金色と青の取り合わせが華やかなフランス製クロス。金色の十字架に不透明の青色ガラスでエマイユを施し、直径6ミリメートルの円形メダイを交差部に嵌め込んでいます。円形メダイは銀色で、聖母の横顔を浮き彫りにし、青色の透明ガラスを掛けてあります。
クロスの裏側には「ノートル=ダム・ド・クレリ」(N. D. de Clery) と刻まれており、この十字架が巡礼の記念品であることがわかります。ノートル=ダム・ド・クレリのバシリカ(サントル地域圏ロワレ県、クレリ=サンタンドレ
Clery-Saint-Andre)は、フランス王室(ヴァロワ朝)にゆかりが深い聖母マリアの巡礼地ですが、この文字は手作業で刻まれていますから、このクロスは既製の記念品として売られていたものではなく、文字を刻んだ人が特別な思いを懐いて聖母のバシリカを訪れ、その気持ちを忘れないために、クロスに手ずから文字を刻んだのであろうと考えられます。

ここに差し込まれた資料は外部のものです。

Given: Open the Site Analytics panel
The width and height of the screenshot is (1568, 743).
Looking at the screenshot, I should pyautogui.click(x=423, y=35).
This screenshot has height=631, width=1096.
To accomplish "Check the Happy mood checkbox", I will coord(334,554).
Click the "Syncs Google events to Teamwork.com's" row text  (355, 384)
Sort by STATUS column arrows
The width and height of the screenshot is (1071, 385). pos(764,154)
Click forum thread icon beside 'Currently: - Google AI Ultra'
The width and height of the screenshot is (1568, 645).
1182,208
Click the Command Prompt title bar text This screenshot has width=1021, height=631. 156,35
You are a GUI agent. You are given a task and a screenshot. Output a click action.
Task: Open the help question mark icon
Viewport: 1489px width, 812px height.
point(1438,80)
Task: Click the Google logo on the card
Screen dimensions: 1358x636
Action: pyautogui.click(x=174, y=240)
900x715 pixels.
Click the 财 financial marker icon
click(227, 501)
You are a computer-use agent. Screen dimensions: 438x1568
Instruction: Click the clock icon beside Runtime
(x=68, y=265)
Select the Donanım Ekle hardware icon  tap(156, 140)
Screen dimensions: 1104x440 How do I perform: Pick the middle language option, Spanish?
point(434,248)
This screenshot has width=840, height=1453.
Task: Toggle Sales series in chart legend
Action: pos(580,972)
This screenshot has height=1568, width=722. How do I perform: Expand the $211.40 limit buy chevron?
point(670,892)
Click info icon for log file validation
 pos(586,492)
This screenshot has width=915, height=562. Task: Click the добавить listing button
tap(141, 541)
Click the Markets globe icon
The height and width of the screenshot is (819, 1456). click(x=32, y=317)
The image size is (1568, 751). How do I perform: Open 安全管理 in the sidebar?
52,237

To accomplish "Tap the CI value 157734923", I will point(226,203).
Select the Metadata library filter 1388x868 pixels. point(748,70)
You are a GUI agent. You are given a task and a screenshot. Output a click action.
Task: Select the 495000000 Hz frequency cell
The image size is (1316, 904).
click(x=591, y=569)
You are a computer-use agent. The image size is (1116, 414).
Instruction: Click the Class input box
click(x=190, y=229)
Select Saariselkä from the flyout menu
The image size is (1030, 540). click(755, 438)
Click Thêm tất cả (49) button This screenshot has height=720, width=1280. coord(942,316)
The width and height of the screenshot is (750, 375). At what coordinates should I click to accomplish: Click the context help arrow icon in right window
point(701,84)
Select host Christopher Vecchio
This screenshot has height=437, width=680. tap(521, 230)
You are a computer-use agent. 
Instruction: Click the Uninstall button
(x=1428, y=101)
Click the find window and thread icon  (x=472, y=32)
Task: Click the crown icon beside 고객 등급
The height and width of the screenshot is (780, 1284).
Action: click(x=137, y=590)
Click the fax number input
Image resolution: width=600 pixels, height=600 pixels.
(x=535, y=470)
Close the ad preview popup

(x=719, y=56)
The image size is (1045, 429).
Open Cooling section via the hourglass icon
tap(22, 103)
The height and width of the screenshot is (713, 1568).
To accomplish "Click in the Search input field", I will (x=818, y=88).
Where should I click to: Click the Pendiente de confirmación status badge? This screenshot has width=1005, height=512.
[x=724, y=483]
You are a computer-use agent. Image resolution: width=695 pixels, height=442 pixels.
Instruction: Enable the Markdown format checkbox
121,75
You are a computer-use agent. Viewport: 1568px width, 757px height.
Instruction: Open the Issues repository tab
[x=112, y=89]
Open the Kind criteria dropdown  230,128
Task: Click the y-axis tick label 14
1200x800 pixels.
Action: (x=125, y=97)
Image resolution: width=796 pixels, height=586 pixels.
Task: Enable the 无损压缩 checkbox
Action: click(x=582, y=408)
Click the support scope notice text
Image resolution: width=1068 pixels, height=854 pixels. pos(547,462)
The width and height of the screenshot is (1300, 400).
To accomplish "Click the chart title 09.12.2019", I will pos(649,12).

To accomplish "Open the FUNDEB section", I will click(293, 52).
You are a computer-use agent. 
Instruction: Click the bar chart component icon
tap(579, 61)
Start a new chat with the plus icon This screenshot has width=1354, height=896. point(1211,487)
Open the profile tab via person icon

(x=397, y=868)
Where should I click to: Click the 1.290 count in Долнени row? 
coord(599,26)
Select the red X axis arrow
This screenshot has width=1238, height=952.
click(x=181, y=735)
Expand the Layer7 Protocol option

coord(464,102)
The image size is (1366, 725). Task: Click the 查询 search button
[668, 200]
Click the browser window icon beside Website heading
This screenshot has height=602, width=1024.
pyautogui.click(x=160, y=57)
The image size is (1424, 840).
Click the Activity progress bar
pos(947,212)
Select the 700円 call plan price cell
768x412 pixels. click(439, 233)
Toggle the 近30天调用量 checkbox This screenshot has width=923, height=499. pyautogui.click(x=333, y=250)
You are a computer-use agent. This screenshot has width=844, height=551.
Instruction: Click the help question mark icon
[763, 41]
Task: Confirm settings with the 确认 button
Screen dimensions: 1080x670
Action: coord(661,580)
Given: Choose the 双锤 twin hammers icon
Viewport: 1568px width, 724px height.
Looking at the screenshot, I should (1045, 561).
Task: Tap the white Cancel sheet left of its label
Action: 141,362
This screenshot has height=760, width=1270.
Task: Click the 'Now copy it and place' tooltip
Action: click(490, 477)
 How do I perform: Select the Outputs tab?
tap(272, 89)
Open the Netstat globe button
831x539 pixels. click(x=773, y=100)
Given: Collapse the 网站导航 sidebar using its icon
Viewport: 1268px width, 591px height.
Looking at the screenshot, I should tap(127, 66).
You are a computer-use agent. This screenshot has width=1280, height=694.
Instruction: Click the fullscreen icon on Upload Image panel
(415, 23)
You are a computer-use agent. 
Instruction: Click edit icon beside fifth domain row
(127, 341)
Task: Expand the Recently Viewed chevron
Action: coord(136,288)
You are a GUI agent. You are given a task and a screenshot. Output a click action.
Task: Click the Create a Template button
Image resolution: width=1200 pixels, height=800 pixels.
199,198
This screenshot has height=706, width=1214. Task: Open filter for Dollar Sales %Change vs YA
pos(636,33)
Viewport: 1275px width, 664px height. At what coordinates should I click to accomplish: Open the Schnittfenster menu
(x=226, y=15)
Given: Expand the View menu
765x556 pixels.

金色と青は視覚的にも美しい組み合わせですが、いずれの色も天国を象徴する意味合いがあります。とりわけ青(ブリュ・マリアル、マリアン・ブルー)は聖母の象徴です。また、青はフランスを象徴する色でもあります。
ちなみにこの十字架に掛けられている不透明ガラスは「フレンチ・ブルー」と呼ばれるウルトラマリン(ラピスラズリ)の色ですし、宝石商でもある私は、フレンチ・ブルーと言えばホープ・ダイアモンドを連想します。ホープ・ダイアモンドは現在スミソニアン博物館にありますが、もともとは「フレンチ・ブルー」(ル・ブリュ・ド・フランス Le
bleu de France)と呼ばれるフランス王室の財産で、フランス革命時、ルイ16世一家がチュイルリー宮に監禁されたときに強奪され、リカットされて、やがてアメリカに渡ったものです。フランスと青にはこのようなつながりがあります。
青いガラスでエマイユを施し、「ノートル=ダム・ド・クレリ」の文字を手ずから刻んだこの十字架からは、第二次世界大戦でフランスが負った大きな傷がまだ癒えない時代に、優しい聖母の庇護と慰めを求めてバシリカに巡礼した人の信仰が伝わってきます。
クロスはたいへん良好なコンディションです。エマイユにも金めっきにも剥がれた部分はありません。